## [Brief]
Only one portion of the data is to be written out: from the line bearing "983x723 pixels." through the line bearing "Given: Click the Web globe icon". Write it exactly as it appears.

Stored items
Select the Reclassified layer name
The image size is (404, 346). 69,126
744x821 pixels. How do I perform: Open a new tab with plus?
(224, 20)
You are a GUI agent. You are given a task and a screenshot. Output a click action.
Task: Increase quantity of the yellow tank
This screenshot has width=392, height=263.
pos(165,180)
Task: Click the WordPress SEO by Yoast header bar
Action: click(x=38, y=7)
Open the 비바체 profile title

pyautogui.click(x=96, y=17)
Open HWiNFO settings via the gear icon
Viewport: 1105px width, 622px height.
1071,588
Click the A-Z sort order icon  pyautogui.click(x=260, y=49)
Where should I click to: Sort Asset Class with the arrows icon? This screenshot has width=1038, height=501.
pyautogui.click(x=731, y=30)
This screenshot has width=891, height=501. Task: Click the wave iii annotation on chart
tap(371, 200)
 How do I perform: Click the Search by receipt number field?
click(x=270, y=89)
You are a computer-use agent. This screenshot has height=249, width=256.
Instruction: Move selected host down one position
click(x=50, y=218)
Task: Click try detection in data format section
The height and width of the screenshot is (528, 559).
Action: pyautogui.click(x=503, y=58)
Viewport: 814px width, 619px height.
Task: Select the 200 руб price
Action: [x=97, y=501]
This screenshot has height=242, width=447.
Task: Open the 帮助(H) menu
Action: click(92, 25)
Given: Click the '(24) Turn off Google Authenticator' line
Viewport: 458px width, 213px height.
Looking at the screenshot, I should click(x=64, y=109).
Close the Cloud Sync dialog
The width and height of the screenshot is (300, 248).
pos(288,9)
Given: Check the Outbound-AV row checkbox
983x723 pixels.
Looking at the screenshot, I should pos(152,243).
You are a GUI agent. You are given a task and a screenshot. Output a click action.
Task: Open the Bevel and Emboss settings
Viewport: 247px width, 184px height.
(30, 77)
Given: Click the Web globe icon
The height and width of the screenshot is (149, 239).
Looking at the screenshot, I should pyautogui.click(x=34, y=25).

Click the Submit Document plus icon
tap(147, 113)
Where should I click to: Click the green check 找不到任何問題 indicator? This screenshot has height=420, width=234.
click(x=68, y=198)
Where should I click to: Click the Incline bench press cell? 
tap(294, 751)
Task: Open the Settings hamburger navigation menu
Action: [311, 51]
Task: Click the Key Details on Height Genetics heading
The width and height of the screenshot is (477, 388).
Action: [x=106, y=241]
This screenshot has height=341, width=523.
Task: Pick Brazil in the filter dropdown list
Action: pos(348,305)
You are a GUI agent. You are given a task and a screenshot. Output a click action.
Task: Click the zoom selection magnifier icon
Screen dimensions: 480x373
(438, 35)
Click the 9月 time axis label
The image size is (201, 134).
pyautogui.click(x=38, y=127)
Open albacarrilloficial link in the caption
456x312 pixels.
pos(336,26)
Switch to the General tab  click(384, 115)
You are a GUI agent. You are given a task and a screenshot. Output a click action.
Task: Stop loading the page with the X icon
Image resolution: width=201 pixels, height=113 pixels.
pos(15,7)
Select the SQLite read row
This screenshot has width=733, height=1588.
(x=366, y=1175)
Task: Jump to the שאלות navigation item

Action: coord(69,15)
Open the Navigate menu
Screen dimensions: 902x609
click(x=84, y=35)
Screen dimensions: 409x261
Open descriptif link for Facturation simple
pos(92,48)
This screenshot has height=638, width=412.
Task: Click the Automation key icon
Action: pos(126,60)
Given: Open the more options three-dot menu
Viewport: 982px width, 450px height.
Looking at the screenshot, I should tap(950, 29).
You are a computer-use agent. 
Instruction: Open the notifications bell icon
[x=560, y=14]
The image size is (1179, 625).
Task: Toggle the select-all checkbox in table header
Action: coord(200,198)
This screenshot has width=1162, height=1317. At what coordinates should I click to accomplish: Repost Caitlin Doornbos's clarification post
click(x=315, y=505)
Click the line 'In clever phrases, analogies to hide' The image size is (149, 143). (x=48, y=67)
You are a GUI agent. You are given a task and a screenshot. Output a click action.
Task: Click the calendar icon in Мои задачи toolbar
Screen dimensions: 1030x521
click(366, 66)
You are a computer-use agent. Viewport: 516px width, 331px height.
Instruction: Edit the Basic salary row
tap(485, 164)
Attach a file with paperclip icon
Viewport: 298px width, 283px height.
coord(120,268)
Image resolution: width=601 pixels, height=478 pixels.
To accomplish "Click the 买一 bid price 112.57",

## [Exercise output]
983x723 pixels.
Looking at the screenshot, I should pos(152,243).
You are a GUI agent. You are given a task and a screenshot. Output a click action.
Task: Open the Bevel and Emboss settings
Viewport: 247px width, 184px height.
(30, 77)
Given: Click the Web globe icon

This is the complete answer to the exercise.